Tan arraigado está este prejuicio contra la LSP, que hasta el Estado discrimina activamente contra la lengua de señas, incluso con el entusiasta apoyo de algunos lingüistas. En particular, a pesar del reconocimiento oficial a la LSP, el Ministerio de Cultura no la reconoce como una lengua originaria peruana, y así la excluye de la política lingüística nacional. Eso significa que no entrena intérpretes en LSP, no promociona la cultura sorda, y ni siquiera menciona la LSP en los catálogos de lenguas peruanas (ver https://lucidez.pe/los-sordos-peruanos-y-su-lengua-ignorada-por-hugo-olivero/)
Esta actitud discriminatoria estigmatiza aun más a la LSP, y coloca a los padres en una encrucijada. Por un lado, el médico les dice que no le den acceso a su hijo a la lengua de señas; por otro lado, el Estado la oculta, y, por lo tanto, la desvaloriza. La decisión que toman, de no incluir a su hijo sordo en la LSP, está casi forzada por las instituciones más prestigiosas.
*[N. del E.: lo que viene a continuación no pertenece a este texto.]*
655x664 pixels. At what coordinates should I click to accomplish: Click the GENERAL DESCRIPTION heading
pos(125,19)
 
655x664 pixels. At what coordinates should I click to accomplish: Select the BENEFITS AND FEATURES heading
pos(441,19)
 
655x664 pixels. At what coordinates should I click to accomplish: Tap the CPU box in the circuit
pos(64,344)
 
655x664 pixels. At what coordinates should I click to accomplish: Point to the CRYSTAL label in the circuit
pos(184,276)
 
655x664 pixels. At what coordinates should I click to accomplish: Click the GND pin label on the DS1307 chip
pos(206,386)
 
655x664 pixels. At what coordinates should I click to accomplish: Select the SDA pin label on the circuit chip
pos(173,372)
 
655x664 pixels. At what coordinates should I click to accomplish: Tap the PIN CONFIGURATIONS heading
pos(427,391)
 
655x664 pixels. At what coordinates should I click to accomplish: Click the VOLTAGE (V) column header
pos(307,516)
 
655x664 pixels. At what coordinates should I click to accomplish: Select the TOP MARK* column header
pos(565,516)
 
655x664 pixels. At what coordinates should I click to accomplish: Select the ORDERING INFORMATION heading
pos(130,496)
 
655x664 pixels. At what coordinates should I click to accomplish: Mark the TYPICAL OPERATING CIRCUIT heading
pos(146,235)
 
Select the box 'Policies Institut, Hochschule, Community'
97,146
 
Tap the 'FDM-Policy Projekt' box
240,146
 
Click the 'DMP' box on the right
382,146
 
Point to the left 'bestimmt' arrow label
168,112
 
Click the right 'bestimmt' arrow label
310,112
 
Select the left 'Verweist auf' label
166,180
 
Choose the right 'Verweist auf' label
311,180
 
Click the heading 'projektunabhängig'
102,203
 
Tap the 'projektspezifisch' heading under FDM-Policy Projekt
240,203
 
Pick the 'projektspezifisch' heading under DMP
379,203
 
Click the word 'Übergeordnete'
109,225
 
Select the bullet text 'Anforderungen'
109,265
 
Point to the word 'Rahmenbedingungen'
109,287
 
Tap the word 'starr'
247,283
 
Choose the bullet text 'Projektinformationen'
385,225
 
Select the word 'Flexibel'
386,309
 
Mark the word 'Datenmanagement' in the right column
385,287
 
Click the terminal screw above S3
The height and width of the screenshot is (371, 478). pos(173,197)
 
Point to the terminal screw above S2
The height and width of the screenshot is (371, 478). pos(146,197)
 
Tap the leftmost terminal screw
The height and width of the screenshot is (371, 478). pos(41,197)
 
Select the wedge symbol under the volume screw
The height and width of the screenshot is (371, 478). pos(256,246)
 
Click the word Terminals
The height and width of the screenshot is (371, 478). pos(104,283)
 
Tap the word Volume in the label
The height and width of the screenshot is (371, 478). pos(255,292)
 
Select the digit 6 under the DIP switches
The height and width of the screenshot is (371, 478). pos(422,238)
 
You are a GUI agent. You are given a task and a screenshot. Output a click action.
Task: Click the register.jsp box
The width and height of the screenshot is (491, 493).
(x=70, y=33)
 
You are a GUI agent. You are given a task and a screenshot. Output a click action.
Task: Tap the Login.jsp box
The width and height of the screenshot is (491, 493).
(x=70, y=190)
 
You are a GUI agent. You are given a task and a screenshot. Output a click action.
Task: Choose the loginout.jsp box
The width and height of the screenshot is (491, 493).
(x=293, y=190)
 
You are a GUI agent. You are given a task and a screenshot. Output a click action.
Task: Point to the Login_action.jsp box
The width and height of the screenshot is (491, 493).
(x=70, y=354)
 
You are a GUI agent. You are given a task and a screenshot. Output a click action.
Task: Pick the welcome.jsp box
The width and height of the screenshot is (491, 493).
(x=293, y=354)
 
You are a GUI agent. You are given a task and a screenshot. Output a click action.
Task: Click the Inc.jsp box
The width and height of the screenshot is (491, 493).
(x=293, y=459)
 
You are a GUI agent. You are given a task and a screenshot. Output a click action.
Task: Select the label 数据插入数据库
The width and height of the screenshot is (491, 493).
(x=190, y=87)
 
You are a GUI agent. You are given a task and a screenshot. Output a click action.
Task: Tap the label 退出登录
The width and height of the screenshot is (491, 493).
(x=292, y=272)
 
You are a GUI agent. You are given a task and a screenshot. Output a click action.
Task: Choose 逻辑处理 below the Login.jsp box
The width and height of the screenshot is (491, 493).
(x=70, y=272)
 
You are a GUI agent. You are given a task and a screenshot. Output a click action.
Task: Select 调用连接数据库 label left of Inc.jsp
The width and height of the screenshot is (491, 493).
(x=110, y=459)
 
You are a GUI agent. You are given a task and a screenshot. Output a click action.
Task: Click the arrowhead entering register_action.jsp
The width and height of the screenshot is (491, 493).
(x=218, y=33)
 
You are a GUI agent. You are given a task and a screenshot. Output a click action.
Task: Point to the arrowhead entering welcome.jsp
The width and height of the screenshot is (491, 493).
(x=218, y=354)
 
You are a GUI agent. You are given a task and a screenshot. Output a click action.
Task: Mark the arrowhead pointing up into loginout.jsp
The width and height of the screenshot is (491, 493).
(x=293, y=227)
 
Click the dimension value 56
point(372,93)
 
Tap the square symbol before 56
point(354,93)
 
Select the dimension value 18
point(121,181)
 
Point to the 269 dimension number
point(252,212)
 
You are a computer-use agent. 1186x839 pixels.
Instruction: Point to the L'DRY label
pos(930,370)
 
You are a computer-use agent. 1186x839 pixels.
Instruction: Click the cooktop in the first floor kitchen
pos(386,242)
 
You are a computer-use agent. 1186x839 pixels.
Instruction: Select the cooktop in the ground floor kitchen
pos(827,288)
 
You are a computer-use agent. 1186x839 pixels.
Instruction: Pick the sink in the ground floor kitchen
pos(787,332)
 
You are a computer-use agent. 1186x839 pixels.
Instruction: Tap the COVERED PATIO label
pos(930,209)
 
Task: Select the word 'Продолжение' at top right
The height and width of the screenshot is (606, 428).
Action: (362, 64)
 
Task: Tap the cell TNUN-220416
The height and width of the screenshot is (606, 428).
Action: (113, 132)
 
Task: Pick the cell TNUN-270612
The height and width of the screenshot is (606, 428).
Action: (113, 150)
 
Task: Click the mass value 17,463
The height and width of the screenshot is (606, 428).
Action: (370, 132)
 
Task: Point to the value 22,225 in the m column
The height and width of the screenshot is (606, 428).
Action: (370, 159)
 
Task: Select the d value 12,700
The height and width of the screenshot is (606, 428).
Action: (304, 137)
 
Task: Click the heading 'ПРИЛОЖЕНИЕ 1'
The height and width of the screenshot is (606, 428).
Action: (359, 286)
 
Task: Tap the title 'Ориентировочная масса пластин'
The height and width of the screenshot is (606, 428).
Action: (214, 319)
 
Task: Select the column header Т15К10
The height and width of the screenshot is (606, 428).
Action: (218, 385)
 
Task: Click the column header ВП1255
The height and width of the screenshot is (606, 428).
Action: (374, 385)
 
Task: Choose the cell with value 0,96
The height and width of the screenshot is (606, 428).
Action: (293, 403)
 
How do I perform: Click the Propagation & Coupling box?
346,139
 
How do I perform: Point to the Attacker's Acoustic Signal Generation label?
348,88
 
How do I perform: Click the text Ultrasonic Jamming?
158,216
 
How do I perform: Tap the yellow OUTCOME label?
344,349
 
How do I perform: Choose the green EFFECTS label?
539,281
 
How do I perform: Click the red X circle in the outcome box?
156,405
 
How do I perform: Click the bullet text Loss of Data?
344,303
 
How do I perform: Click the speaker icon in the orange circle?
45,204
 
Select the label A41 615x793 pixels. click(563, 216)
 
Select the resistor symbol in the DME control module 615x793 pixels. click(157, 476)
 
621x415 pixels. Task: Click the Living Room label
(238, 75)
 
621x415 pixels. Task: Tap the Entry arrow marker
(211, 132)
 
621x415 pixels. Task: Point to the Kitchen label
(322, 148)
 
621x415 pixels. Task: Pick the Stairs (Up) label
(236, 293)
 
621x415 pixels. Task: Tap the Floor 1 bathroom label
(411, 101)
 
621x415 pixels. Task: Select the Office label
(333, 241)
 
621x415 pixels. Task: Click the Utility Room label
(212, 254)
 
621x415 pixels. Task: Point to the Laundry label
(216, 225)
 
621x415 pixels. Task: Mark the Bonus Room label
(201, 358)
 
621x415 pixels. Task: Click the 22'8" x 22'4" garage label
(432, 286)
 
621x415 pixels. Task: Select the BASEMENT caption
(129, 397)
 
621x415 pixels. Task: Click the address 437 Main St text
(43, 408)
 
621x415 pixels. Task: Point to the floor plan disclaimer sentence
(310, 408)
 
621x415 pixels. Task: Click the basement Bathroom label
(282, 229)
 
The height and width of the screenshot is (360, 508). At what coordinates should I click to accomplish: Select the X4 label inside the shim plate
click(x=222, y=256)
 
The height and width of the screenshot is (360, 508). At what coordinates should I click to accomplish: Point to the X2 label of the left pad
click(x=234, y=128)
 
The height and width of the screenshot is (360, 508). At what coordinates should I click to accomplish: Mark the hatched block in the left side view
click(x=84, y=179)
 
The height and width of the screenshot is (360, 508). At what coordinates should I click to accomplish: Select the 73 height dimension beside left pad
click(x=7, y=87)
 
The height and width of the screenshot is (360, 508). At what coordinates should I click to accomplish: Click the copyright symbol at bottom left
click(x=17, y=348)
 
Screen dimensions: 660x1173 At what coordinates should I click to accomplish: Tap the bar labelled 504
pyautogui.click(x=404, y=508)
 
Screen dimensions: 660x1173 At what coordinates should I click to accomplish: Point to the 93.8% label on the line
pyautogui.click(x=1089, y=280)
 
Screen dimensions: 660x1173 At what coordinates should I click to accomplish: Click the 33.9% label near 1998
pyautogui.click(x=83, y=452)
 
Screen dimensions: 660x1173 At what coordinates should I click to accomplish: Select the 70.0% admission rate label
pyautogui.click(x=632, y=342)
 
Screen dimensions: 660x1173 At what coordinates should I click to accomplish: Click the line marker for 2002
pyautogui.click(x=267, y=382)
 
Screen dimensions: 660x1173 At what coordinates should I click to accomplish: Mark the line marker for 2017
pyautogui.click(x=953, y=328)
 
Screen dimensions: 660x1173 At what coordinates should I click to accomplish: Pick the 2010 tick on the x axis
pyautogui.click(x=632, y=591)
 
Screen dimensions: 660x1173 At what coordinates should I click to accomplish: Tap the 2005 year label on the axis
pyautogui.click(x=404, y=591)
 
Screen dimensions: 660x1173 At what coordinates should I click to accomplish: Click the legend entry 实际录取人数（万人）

Y ocurre que no hay contradicción entre usar implante coclear y adquirir la LSP. Al contrario, la adquisición temprana de una lengua de señas facilita la adquisición posterior de una lengua oral. Como mínimo, es la garantía de que el niño sordo desarrolle su cognición de manera plena, sin contar con que es la lengua que está más inclinado a aprender, porque se construye en la modalidad visual de manera perfectamente natural y sin más esfuerzo que el contacto de una comunidad señante.
Cualquiera de nosotros se indignaría de enterarse que un niño o niña ha sido encerrado, por ejemplo, en un sótano sin que nadie hable con él o ella, privándolo de una lengua. Probablemente llamaríamos a la policía inmediatamente. Pero esa es la realidad de casi todos los niños sordos nacidos en familias oyentes, encerrados en su propia mente, en su propia casa, a vista y paciencia de todos nosotros. Legalmente.
(*) Ph.D. y M.A. en Lingüística Teórica. Lingüista y docente PUCP.